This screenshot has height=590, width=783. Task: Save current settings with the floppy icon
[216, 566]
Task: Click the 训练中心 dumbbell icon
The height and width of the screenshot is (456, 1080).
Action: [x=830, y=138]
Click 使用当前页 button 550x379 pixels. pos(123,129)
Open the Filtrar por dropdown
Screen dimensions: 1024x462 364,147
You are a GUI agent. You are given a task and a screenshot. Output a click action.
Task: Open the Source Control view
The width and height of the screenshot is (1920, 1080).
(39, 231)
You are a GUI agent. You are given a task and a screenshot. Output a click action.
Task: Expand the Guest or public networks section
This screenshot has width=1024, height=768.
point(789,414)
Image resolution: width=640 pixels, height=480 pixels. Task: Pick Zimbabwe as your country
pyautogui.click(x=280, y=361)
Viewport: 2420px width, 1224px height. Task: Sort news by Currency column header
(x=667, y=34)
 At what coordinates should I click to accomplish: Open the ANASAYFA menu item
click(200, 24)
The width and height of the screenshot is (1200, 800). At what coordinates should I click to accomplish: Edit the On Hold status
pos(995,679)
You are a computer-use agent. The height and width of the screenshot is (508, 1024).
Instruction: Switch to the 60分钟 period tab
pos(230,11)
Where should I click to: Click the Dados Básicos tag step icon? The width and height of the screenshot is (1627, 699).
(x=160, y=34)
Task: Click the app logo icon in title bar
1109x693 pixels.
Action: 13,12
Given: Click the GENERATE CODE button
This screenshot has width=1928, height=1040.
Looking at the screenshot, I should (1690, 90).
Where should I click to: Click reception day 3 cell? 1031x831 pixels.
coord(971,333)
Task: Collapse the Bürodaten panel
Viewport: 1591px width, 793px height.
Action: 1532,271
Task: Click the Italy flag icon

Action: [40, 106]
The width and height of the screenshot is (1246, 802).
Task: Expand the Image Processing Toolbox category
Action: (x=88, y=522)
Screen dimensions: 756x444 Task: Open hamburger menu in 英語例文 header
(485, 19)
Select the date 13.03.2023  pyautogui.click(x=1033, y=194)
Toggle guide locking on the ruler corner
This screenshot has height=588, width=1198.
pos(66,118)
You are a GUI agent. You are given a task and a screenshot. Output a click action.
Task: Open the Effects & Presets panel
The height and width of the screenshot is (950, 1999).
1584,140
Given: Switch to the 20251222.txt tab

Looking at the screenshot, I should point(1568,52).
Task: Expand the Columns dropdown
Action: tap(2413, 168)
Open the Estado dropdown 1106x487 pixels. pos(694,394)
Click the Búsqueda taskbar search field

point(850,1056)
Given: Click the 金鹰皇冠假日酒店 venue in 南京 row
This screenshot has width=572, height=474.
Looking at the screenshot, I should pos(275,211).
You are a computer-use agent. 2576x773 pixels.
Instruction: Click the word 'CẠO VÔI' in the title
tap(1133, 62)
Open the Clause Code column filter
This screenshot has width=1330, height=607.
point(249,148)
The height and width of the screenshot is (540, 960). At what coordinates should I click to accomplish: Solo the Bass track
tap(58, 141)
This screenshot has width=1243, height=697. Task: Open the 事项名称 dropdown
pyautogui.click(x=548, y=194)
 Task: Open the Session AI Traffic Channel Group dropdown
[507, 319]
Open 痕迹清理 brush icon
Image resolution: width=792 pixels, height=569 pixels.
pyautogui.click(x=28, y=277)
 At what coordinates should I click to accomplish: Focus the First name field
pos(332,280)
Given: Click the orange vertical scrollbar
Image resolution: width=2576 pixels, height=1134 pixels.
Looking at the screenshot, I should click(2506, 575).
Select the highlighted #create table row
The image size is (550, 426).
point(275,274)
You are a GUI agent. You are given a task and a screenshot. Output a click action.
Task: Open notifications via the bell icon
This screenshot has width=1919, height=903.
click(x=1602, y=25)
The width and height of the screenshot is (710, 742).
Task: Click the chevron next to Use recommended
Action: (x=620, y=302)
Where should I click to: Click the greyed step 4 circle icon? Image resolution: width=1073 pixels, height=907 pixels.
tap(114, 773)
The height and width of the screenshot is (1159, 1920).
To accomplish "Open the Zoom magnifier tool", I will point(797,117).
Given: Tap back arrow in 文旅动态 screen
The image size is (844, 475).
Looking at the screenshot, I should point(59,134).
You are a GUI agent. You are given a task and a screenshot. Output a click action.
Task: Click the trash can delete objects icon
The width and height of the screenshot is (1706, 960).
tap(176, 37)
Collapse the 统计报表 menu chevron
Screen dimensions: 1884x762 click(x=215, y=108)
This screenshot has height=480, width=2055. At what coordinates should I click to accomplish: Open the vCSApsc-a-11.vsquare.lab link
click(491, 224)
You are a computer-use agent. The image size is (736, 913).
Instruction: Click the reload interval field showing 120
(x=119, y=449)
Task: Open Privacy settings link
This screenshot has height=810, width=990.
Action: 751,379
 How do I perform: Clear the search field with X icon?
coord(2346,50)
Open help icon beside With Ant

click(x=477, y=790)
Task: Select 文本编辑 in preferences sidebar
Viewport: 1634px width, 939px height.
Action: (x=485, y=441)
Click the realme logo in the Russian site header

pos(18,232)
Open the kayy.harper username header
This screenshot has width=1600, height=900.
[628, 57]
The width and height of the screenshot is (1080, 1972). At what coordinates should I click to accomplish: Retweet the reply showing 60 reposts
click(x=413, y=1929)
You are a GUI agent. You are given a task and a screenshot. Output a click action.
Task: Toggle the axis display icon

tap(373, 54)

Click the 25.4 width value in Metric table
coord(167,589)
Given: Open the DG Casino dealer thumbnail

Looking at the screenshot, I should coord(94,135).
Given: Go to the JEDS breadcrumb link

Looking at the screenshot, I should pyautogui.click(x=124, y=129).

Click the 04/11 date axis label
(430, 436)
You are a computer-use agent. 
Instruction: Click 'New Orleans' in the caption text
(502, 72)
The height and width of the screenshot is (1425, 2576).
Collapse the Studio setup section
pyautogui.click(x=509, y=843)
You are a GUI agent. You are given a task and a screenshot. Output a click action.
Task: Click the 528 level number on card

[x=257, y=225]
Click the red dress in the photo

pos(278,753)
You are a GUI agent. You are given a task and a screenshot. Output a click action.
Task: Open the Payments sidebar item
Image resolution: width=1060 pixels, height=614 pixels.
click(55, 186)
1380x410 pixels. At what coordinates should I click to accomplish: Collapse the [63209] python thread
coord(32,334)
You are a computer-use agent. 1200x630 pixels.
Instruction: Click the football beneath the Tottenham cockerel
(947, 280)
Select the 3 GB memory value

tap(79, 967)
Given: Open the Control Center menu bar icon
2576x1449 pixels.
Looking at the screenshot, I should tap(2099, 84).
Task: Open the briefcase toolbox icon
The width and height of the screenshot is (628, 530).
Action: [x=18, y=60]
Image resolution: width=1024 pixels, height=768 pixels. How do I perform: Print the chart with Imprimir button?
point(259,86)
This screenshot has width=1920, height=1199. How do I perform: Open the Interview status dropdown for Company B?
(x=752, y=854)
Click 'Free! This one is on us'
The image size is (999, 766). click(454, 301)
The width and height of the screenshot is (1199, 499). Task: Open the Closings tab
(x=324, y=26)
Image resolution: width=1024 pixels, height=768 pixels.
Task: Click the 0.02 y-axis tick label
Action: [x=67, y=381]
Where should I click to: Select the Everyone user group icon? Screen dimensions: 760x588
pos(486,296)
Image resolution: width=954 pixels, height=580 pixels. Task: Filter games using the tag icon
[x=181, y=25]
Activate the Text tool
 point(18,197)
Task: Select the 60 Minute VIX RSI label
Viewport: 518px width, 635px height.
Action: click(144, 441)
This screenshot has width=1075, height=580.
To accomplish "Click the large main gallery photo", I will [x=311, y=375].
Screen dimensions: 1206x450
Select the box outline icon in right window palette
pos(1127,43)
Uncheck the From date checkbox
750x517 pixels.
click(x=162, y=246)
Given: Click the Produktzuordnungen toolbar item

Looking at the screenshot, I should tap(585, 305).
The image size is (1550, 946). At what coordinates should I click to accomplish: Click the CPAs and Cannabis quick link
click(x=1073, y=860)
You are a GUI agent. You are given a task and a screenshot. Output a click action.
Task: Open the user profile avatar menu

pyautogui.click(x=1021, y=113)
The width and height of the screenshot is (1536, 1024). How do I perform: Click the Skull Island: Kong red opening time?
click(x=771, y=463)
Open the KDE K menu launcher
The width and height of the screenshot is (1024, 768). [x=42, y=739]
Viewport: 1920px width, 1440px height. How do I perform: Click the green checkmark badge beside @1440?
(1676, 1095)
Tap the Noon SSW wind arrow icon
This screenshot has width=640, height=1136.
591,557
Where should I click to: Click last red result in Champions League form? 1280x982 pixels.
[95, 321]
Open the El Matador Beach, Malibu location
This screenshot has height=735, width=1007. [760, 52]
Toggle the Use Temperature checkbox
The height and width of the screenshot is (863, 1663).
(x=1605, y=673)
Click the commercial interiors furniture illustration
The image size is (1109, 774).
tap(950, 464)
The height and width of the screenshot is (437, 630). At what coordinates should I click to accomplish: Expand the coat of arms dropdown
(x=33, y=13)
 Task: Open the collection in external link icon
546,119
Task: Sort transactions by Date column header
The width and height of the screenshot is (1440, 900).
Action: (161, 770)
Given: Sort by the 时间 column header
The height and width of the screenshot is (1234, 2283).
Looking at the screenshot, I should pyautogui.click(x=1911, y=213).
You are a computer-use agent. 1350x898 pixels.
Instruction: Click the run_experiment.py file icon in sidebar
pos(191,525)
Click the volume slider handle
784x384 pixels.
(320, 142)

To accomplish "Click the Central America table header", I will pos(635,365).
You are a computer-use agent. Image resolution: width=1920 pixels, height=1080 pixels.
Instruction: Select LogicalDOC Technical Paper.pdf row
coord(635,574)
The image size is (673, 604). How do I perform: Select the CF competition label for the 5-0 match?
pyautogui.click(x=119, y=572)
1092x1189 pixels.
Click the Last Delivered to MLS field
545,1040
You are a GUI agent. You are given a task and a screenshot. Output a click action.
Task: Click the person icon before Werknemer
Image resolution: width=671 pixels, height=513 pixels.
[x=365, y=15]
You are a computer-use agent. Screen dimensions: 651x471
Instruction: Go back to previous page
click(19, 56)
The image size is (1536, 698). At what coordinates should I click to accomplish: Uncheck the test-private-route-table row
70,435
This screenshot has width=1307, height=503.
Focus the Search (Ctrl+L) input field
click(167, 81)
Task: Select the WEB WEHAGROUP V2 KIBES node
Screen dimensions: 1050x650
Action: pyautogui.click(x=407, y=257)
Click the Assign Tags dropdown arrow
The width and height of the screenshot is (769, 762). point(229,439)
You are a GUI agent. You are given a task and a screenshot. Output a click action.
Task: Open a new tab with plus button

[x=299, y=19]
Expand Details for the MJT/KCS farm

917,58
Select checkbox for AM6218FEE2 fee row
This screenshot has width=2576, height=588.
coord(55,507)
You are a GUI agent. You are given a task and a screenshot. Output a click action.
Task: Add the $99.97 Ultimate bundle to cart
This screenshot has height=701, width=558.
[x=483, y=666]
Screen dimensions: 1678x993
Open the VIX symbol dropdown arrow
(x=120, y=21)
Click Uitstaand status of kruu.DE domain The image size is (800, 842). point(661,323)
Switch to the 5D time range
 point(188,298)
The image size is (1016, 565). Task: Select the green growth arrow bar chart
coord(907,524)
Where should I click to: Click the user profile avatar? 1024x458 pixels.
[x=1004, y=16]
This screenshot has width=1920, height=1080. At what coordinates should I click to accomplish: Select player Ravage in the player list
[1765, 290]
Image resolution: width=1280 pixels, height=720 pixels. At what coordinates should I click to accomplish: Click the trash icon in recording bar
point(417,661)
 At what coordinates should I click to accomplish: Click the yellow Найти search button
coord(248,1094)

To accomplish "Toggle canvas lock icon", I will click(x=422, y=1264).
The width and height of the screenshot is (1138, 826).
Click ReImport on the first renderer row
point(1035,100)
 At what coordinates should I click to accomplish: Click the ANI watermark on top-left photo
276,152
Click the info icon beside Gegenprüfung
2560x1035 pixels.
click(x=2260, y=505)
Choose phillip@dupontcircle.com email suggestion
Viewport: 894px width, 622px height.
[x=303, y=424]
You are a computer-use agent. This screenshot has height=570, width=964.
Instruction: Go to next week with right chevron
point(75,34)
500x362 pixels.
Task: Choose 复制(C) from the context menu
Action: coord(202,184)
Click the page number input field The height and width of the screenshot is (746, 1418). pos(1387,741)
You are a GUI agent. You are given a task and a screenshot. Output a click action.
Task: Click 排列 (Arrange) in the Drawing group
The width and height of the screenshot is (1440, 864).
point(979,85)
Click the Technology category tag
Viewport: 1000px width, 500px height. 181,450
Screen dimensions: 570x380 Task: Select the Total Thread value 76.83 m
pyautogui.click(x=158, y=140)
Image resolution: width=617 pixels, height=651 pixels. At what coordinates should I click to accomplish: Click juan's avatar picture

## OBJECTIVE
Quote the entries word for word, starting with the line containing "Given: Switch to the 20251222.txt tab" and ending with the line containing "point(850,1056)". Include both of those lines.

## FINISHED TASK
Given: Switch to the 20251222.txt tab

Looking at the screenshot, I should point(1568,52).
Task: Expand the Columns dropdown
Action: tap(2413, 168)
Open the Estado dropdown 1106x487 pixels. pos(694,394)
Click the Búsqueda taskbar search field

point(850,1056)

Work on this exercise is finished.